Using code : summary(lm_model) which is labeled as a comment ,it gives us the results, R Squared is 0.6653 meaning that gross square feet plays a significant role in the sale prices. Also the plots align with the residuals.

Confirming Analysis of Sale Prices

Safest neighborhoods in Bronx (Google)

library(png)


png_url <- "https://raw.githubusercontent.com/baa5234/FinalProject/main/SAFETEST%20NEIGHBORHOOD%20IN%20BX%20ImG.png"

# Read the PNG image from the URL

download.file(png_url,
              "SAFETEST NEIGHBORHOOD IN BX ImG.png",mode="wb")


img <- readPNG( "SAFETEST NEIGHBORHOOD IN BX ImG.png")


# Display the image
plot(1:2, type = "n", axes = FALSE, xlab = "", ylab = "")
rasterImage(img, 1, 1, 2, 2)

Based on the image we can see the safest neighborhoods in the Bronx are the following above. If you notice, you can see all of the neighborhoods with highest sale prices in our the analysis are on the list above. - Riverdale, City Island, Throggs Neck, Kingsbridge, Country Club, Fieldston, and more.


Also, this article link :https://propertyclub.nyc/article/safest-neighborhoods-in-the-bronx states Riverdale is number 1 safest neighborhood in the Bronx.


Using Webshot of a map neighborhoods in Bronx

library(webshot)
library(magick)

# Define the URL
mapurl <- "https://www.google.com/maps/d/u/0/viewer?mid=1eB3cfuq2tEUpHgHZ6mKzV1UjrU8&hl=en_US&ll=40.854060357151404%2C-73.85685142264114&z=12"

# Capture screenshot
webshot(mapurl, "map_screenshot.png")

# Read the captured image
map_image <- image_read("map_screenshot.png")

# Display the image
plot(map_image)

The screenshot above shows the safest and most dangerous neighborhoods in the Bronx. As you can see, the highest sales prices based on location are not highlighted in red, but instead in yellow, or blank indicating a safe neighborhood.


Interactive Crime Data MAP

Here is a url that you can hover across neighborhoods in the Bronx. You will see neighborhoods with highest sales price have lower crime rates.

# 
crimedata_url <- "https://www.neighborhoodscout.com/ny/bronx/crime"

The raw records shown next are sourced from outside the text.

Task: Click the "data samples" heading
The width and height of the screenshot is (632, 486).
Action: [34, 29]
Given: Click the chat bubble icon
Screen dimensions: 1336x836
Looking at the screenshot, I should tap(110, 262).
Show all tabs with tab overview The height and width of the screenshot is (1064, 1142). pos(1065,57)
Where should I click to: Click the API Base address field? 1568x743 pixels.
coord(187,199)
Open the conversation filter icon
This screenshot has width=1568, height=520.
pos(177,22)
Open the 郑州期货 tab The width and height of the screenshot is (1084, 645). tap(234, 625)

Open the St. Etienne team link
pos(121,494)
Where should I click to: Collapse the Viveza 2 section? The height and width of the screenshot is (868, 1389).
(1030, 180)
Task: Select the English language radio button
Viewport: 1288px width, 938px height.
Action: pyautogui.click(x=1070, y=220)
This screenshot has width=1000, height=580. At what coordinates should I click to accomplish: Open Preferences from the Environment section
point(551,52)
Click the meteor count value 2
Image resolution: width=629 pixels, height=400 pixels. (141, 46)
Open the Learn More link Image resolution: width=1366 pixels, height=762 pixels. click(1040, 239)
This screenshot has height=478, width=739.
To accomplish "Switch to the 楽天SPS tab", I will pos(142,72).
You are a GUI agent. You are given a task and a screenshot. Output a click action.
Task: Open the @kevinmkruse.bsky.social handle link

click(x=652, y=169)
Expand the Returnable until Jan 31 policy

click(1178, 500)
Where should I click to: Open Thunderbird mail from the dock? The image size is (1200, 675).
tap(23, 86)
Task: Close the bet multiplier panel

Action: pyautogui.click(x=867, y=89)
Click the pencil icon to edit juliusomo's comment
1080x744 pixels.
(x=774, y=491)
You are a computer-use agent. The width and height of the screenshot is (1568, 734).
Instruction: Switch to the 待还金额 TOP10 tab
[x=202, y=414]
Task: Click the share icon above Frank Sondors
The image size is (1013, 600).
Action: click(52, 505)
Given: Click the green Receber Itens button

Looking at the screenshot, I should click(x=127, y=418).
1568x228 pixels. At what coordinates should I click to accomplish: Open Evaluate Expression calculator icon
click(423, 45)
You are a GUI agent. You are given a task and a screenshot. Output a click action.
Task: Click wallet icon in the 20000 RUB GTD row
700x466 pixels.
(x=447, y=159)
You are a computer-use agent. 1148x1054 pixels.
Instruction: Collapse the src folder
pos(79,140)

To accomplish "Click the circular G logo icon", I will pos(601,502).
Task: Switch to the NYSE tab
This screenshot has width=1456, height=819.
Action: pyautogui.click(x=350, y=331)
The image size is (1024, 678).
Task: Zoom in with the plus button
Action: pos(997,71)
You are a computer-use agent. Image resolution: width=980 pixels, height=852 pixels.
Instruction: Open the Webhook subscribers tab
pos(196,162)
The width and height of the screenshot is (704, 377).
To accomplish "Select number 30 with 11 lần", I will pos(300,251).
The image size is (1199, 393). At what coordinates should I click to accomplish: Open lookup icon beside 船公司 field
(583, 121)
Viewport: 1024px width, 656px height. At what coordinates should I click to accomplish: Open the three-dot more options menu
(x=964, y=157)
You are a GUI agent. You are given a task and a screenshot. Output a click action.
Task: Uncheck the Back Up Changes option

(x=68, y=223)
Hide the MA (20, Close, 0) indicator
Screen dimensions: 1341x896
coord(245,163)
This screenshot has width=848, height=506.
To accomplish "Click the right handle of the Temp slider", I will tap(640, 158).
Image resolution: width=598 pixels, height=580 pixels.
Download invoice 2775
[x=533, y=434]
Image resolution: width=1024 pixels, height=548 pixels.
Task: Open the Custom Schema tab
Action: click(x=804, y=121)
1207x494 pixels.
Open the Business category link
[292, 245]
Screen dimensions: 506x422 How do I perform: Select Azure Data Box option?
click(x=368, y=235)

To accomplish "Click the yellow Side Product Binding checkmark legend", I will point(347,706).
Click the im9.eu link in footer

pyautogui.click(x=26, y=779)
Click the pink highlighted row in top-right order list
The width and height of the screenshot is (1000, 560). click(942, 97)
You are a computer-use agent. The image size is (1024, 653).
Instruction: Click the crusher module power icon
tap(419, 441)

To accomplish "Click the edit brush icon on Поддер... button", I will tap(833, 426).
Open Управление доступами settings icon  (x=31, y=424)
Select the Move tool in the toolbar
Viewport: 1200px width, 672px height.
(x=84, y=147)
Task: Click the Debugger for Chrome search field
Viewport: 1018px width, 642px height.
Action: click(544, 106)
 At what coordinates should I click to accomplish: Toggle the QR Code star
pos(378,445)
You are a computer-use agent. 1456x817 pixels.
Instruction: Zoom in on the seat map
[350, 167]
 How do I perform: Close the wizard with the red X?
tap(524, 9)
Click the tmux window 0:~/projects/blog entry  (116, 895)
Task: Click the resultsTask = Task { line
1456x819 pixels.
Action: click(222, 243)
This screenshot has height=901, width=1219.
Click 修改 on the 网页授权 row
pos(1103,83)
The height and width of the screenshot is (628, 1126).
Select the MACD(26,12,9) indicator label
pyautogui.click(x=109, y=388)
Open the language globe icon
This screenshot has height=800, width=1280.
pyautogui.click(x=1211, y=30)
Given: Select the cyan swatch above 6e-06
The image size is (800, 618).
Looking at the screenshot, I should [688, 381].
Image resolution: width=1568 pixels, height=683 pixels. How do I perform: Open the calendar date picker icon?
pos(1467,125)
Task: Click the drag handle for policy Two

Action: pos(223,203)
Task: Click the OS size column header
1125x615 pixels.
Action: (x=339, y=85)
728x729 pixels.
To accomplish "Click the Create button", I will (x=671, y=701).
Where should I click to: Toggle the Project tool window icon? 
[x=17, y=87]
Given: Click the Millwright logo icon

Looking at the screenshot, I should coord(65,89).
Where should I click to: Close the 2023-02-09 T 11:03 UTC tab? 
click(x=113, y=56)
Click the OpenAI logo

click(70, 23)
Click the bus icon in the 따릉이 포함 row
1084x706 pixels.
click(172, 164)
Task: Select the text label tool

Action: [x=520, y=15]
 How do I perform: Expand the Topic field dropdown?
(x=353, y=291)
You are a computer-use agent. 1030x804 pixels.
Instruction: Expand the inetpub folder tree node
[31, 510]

# Open the URL in the default web browser
browseURL(crimedata_url)


Conclusion

In conclusion we can see variables of neighborhood(location), year built, and gross square feet plays major roles in Housing Sales Prices , most especially neighborhood. Overall, this conclusion highlights the importance of thorough analysis and data-driven decision-making in the real estate market, as well as providing insights into the factors driving house prices and how they can be leveraged to make informed decisions.